Text
*-*-*
How would a young man who had so far compromised his chances of killing his father’s murderer by unending contemplation always wanting to get proof before taking any action just lunge into a curtain without confirming it was his father? This particular sequence of events ultimately culminates in his exile, the aforementioned death of Ophelia as well as the eventually fatal feud with Laertes, which results in their deaths.
At the end of the day, Hamlet also killed the two young men who accompanied him. However, he tells the doctor that he is not actually aware of the reasons that are taking him to his death (Greenblatt 44). Once again, in causing their death, he appears to contradict his considerate and reflective nature and acts without thinking about consequences (Wilson 15). However, if he were as mad as one would be led to believe after considering the above scenarios, then he could not be able to shake off his madness.
*-*-*
Given material
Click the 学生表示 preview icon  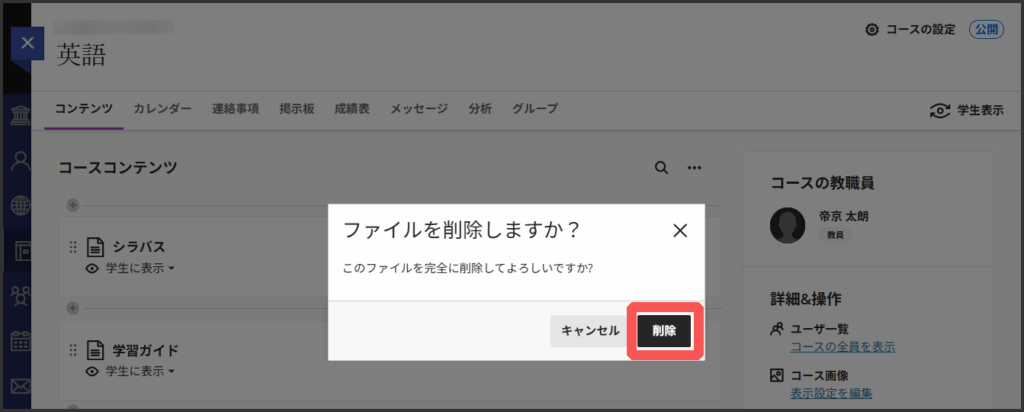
*-*-*
To do
Could you extend the essay on Hamlet, picking up after its final sentence? The material has no connection to the essay on Hamlet.

The reply
However, his last actions were characterized by reason. Although he attacks Laertes, he does what any man would have done motivated by the grief of his loved one. He is also very pragmatic about the eventuality of death. He tells Horatio that a man must be prepared to meet death at any time. The final scene of the play is characterized by bravery and nobility of Hamlet who pragmatically accepts his death and finally gets his long-overdue vengeance by running his stepfather through with a poisoned blade and making him drink poison.
Although he dies in a catastrophic note with the deaths of the whole royal family, Hamlet is finally vindicated and treated like a fallen hero despite the fact that before his death he had been assumed to be insane. Finally, it is not easy to make a distinction between Hamlet as a sane and mad character. In light of the evidence discussed herein, it is only fair that both extremes are acknowledged as having been part of what made him so dynamic and unpredictable.
Bohannan, Laura. “Shakespeare in the Bush.” Natural History 75.7 (1966): 28-33. Print.
Camden, Carroll. “On Ophelia’s madness.” Shakespeare Quarterly 15.2 (1964): 247-255. Print.
Clifford, John, and John Schilb. Making Arguments About Literature: A Compact Guide and Anthology. New York, NY: Bedford/St. Martin’s, 2005. Print.
Greenblatt, Stephen. “The death of Hamnet and the making of Hamlet.” New York Review of Books 51.16 (2004): 42-47. Print.
Shakespeare, William. The Tragedy of Hamlet, Prince of Denmark. Vol. 2. Raleigh, NC: Hayes Barton Press, 1950. Print.
Sullivan, Harry Stack, ed. The interpersonal theory of psychiatry. London United Kingdom: Routledge, 2013. Print.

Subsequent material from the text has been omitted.